We may rarely remember it now, but until the end of World War II, one of the most active centres of organ music in Europe was Gdańsk. Andrzej Szadejko, an organist born there, has built his career around preserving this element of the cultural heritage of the capital of Pomerania. This excellent musician, professor of the Academy of Music in Gdańsk, has presided over the reconstruction of several historic organs – and not only in this city. The programme of his recital will therefore include Gdańsk themes alongside more broadly Baltic ones, and there will also be works evoking the spirit of Johann Sebastian Bach himself.

Among the achievements left behind by the Baroque master, we will hear a work created during his second stay in Weimar. Fantasia in C minor, BWV 537/I, in a melancholic, even elegiac mood, is based on two fundamental musical motifs. Its expressive qualities were appreciated by Edward Elgar, who orchestrated the piece in the 1920s. One of Bach’s students, although only for a short time, may have been Johann Gottfried Müthel, the creator of the next composition. In the spring of 1750, he left the court of Christian Ludwig II, Duke of Mecklenburg-Schwerin, and went to Leipzig to study with the famous cantor of the church of St. Thomas. However, Bach, who was ill at that time, died in July and it is not known whether he ever managed to convey anything to Müthel. Later, the ambitious artist’s teachers included Hasse, Telemann and Johann Sebastian’s son – Carl Philipp Emanuel Bach. Eventually, Müthel settled in Riga, by the Baltic Sea, where he found employment as a kapellmeister and organist. The repertoire of the first part of the concert will be complemented by the work of the Gdańsk composer Andreas Schade, as well as Andrzej Szadejko’s own compositions.

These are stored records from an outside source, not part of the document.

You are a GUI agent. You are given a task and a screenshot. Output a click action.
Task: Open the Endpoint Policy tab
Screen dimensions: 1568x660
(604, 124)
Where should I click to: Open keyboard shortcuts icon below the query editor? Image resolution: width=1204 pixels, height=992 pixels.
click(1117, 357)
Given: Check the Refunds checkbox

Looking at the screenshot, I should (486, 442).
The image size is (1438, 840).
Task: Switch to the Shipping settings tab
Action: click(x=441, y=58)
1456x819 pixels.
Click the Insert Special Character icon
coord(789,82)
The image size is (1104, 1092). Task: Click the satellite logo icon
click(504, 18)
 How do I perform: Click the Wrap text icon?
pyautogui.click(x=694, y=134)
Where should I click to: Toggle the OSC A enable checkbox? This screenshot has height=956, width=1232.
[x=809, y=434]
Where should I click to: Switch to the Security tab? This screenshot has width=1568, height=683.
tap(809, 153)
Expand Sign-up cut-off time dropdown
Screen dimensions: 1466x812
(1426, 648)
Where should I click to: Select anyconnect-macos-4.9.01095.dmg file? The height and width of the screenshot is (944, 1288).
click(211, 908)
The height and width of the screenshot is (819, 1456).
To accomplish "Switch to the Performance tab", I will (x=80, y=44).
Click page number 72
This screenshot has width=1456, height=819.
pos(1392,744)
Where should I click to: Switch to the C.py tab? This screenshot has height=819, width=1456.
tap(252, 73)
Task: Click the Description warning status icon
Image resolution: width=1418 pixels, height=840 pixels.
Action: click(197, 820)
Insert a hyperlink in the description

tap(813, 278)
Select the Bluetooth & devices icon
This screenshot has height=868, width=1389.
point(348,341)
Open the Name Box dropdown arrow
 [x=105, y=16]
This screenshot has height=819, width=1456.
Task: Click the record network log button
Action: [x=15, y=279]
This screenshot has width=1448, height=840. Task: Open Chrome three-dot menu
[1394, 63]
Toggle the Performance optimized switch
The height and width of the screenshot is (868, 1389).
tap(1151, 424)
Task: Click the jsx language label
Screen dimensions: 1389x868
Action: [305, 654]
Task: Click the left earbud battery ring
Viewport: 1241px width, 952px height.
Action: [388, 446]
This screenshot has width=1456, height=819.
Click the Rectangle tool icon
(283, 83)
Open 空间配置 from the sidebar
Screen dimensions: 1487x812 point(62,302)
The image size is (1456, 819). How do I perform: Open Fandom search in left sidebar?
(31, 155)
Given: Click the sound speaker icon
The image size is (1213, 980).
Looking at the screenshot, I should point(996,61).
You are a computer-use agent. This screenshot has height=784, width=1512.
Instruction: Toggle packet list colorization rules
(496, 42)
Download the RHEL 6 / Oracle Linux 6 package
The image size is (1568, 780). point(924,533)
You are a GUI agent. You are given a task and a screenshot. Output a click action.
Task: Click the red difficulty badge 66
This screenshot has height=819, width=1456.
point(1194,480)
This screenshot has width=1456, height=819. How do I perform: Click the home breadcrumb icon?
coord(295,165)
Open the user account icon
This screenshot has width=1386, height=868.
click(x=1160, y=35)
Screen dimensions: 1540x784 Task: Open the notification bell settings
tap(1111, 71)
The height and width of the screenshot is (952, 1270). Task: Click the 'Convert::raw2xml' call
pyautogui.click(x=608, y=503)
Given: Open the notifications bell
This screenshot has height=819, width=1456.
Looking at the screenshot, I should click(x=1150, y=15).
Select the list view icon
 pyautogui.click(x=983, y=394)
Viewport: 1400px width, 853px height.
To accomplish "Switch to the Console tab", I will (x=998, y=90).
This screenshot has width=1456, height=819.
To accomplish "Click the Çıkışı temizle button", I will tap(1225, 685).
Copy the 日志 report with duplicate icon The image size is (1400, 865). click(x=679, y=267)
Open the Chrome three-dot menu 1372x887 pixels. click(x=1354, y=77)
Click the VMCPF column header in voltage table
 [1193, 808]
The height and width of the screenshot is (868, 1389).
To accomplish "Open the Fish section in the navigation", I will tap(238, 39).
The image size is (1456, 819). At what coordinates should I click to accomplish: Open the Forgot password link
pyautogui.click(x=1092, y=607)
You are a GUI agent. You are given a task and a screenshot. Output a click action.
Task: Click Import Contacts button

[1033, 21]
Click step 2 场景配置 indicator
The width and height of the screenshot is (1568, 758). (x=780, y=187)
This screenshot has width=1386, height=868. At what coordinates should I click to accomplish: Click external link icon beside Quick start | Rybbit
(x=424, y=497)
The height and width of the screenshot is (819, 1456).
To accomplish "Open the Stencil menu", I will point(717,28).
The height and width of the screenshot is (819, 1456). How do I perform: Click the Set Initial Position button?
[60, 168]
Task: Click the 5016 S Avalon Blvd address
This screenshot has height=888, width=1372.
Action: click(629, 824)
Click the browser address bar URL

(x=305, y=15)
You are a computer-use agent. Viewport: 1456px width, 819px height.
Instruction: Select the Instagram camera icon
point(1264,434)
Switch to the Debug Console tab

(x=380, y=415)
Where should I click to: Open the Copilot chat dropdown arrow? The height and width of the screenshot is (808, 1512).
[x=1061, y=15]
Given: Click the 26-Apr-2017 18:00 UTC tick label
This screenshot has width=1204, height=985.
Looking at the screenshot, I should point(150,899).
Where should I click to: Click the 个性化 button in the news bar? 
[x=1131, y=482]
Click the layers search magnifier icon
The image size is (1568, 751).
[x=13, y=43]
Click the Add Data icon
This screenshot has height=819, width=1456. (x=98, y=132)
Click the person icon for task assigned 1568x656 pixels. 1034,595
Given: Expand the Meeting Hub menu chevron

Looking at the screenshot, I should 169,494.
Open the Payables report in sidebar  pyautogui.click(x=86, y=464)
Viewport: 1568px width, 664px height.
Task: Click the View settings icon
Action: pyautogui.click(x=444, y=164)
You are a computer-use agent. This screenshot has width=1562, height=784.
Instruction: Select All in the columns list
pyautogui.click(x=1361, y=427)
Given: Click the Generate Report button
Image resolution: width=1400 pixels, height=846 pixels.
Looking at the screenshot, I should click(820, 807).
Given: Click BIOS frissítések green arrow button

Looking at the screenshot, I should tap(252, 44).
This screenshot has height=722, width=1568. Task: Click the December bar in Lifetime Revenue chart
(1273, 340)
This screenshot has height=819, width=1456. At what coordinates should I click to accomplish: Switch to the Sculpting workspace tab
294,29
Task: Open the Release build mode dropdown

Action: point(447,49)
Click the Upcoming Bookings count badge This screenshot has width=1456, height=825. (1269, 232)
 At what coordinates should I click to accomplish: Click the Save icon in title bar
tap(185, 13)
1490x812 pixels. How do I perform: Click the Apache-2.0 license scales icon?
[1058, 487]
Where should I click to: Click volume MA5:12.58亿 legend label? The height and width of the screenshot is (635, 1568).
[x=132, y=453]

The second part of the concert will be devoted to organ art in its romantic version. First, we will hear the three-movement Sonata in B flat minor by Aleksander Karczyński. The composer, born in Pelplin in Pomerania, spent almost his entire life in the United States before returning to his hometown in his old age. His most famous work – the Sonata – is sometimes compared to the works of Guilmant or Nowowiejski. At the end of the evening, Johann Sebastian Bach will return once again, to frame the event. This time, however, it will not happen thanks to the work of the Baroque master himself, but thanks to Ferenc Liszt, who paid him tribute by composing Fantasy and Fugue based on a musical motif constructed from sounds corresponding to the letters of the artist’s surname: B-A-C-H.